— Start RECORDED DATA —

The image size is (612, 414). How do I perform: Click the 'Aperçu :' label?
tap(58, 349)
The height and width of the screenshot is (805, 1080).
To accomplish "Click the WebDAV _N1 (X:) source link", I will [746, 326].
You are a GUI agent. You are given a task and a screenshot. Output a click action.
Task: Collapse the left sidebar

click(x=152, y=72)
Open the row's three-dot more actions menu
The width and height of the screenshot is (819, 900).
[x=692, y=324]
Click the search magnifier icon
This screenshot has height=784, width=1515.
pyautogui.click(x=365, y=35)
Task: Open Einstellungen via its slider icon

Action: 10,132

— End RECORDED DATA —

▶ [SHORT PROBLEM] Rewrite the records from the line with "You are a GUI" up to and including the line with "[x=692, y=324]", putting "panel" in place of "sidebar". Keep everything else the same.

▶ [CORRECT RESULT]
You are a GUI agent. You are given a task and a screenshot. Output a click action.
Task: Collapse the left panel

click(x=152, y=72)
Open the row's three-dot more actions menu
The width and height of the screenshot is (819, 900).
[x=692, y=324]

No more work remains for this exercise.